ENTRIES SUPPLIED:
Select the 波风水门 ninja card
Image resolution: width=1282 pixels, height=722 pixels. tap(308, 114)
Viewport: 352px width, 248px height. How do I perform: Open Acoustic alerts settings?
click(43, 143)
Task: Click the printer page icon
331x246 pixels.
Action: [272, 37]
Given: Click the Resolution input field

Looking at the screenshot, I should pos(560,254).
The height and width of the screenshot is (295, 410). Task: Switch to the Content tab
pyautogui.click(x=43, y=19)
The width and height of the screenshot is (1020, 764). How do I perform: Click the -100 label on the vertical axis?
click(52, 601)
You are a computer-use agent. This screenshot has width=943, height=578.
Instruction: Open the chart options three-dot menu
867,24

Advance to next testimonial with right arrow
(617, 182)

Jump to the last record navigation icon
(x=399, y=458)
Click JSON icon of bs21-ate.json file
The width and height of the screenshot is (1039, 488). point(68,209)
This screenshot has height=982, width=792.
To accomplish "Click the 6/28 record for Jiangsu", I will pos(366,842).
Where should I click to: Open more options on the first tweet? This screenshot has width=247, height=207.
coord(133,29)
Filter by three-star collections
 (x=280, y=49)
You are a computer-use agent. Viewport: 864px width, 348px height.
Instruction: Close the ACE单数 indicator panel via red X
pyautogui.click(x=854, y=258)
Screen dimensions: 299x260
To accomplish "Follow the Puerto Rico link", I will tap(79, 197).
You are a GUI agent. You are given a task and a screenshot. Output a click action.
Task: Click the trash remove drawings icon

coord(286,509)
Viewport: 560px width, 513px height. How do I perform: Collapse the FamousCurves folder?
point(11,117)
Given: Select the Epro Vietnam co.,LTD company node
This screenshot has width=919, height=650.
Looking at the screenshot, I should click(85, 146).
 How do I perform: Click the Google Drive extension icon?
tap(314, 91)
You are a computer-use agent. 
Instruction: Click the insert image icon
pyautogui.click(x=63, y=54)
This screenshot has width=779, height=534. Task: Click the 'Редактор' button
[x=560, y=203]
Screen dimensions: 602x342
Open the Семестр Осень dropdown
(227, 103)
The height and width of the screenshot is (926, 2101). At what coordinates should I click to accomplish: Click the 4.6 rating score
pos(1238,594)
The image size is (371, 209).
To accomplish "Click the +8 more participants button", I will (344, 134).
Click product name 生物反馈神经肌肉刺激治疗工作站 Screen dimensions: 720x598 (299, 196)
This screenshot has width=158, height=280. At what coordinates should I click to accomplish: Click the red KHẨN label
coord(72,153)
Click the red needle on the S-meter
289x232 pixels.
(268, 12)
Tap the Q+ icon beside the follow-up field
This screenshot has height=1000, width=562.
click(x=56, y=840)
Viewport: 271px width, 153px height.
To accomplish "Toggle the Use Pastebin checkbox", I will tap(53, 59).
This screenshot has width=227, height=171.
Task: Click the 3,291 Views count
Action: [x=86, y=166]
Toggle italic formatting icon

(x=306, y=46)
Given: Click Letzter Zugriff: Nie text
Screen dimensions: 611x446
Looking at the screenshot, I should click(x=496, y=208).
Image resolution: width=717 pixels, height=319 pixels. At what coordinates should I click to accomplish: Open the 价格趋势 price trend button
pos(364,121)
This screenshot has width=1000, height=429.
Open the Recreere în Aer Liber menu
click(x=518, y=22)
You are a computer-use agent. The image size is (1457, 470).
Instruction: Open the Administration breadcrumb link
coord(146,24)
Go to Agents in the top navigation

PROBLEM: Copy back the listing above exactly, but only from the line with "The height and width of the screenshot is (926, 2101)." through the line with "Viewport: 271px width, 153px height.", both ends included.

OUTPUT BELOW:
The height and width of the screenshot is (926, 2101). At what coordinates should I click to accomplish: Click the 4.6 rating score
pos(1238,594)
The image size is (371, 209).
To accomplish "Click the +8 more participants button", I will (344, 134).
Click product name 生物反馈神经肌肉刺激治疗工作站 Screen dimensions: 720x598 (299, 196)
This screenshot has width=158, height=280. At what coordinates should I click to accomplish: Click the red KHẨN label
coord(72,153)
Click the red needle on the S-meter
289x232 pixels.
(268, 12)
Tap the Q+ icon beside the follow-up field
This screenshot has height=1000, width=562.
click(x=56, y=840)
Viewport: 271px width, 153px height.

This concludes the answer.